### [OBJECTIVE]
Retype the data below word for word, from the line containing "You are a computer-use agent. Viewport: 739px" through the line containing "will (179, 71).", including both of those lines.

#### RECORDS FOR THE TASK ####

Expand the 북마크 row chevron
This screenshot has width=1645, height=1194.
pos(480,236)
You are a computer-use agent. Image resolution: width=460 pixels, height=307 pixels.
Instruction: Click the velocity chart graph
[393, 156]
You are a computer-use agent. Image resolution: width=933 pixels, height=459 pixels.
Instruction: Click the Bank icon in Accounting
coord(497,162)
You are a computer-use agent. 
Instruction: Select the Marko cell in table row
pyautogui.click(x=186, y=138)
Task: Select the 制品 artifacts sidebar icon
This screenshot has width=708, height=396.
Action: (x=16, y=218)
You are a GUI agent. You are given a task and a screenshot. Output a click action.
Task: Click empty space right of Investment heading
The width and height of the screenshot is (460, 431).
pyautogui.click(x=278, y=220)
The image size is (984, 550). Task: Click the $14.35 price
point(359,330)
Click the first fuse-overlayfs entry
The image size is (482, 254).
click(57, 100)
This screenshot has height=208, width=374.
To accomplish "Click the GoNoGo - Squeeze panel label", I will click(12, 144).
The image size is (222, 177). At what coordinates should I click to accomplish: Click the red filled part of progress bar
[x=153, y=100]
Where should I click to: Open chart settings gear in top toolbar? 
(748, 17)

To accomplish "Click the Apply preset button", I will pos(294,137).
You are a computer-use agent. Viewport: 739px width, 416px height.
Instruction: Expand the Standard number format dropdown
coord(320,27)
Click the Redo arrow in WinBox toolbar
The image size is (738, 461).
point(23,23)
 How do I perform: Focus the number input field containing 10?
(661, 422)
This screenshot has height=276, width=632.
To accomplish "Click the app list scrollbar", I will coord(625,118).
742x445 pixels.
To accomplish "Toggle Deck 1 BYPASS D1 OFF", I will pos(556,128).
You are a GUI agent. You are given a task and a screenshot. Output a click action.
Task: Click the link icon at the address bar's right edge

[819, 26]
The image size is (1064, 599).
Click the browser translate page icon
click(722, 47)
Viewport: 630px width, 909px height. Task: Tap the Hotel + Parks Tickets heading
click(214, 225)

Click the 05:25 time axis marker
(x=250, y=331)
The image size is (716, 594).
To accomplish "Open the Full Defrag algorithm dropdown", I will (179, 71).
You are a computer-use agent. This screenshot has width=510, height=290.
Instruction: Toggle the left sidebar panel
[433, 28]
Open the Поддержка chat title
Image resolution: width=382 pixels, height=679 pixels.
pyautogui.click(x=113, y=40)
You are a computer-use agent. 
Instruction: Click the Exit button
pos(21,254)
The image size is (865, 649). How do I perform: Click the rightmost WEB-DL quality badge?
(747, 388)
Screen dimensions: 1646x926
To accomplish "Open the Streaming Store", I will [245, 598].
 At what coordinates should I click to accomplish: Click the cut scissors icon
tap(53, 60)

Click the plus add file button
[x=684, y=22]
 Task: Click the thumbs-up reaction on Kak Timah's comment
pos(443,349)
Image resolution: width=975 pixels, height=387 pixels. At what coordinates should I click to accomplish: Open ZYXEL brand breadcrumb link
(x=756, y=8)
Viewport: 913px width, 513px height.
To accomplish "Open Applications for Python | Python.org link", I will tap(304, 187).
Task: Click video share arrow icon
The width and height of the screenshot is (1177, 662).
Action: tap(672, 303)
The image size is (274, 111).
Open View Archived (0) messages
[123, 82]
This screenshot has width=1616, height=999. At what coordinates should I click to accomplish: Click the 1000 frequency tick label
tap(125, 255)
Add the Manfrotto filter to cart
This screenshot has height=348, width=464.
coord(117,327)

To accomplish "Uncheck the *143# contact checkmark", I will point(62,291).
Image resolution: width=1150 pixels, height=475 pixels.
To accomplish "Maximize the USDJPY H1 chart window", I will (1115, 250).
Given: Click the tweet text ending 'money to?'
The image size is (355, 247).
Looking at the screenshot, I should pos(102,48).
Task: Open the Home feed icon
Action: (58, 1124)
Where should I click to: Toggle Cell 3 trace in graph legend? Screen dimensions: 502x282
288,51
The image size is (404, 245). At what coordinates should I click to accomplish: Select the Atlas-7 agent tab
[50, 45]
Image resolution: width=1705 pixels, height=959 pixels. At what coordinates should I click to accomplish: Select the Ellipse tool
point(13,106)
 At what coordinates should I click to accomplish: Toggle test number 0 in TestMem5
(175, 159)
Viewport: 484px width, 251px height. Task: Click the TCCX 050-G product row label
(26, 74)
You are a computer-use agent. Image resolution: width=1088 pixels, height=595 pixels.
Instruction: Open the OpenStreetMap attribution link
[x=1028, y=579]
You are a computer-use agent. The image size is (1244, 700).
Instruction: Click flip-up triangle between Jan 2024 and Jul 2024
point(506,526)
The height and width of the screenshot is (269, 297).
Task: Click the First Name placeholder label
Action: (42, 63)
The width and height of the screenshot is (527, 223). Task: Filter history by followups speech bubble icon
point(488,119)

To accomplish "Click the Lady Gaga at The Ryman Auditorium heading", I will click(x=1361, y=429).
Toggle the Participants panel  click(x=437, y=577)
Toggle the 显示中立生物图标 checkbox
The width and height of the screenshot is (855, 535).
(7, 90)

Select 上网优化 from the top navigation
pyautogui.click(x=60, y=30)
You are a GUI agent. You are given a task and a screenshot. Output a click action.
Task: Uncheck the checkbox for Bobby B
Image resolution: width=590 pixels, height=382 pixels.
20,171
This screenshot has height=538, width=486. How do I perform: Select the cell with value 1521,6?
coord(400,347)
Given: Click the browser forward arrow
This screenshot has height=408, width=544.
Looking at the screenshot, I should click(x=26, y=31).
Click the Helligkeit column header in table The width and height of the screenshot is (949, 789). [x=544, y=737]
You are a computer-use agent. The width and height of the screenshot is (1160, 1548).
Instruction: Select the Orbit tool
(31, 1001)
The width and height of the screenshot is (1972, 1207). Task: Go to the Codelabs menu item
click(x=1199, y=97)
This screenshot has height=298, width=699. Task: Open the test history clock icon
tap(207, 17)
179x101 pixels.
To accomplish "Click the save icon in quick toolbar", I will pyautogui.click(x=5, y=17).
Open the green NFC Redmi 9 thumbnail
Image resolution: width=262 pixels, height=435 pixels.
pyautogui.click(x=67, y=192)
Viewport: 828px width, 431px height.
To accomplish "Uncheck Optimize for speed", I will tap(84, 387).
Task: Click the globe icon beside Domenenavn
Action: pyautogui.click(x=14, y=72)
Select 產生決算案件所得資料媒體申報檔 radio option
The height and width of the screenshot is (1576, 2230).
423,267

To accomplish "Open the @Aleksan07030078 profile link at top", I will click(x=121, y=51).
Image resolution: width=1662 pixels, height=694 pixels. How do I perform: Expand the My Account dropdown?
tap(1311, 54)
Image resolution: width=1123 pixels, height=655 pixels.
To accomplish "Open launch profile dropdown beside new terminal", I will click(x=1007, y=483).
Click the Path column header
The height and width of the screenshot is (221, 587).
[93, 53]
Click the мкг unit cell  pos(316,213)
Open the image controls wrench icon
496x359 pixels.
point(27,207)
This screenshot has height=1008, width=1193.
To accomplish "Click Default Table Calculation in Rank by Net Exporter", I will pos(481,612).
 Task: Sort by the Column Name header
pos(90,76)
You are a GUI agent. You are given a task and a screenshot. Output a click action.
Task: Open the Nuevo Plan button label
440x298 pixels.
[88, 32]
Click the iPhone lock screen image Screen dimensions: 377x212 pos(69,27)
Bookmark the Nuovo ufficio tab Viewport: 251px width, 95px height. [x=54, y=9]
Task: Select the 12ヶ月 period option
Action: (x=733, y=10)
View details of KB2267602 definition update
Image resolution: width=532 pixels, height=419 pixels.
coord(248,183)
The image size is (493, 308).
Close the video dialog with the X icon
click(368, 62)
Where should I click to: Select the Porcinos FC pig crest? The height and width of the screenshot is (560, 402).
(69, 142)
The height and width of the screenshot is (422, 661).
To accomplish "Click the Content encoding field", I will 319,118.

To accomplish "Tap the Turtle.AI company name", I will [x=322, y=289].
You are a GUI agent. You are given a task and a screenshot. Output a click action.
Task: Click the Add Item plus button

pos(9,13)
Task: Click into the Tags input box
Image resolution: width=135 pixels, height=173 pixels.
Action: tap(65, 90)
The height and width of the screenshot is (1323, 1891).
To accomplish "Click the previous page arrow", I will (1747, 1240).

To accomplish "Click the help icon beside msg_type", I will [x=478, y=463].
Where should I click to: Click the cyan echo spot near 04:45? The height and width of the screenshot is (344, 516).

####

### [WRITTEN ANSWER]
You are a computer-use agent. Viewport: 739px width, 416px height.
Instruction: Expand the Standard number format dropdown
coord(320,27)
Click the Redo arrow in WinBox toolbar
The image size is (738, 461).
point(23,23)
 How do I perform: Focus the number input field containing 10?
(661, 422)
This screenshot has height=276, width=632.
To accomplish "Click the app list scrollbar", I will coord(625,118).
742x445 pixels.
To accomplish "Toggle Deck 1 BYPASS D1 OFF", I will pos(556,128).
You are a GUI agent. You are given a task and a screenshot. Output a click action.
Task: Click the link icon at the address bar's right edge

[819, 26]
The image size is (1064, 599).
Click the browser translate page icon
click(722, 47)
Viewport: 630px width, 909px height. Task: Tap the Hotel + Parks Tickets heading
click(214, 225)

Click the 05:25 time axis marker
(x=250, y=331)
The image size is (716, 594).
To accomplish "Open the Full Defrag algorithm dropdown", I will (179, 71).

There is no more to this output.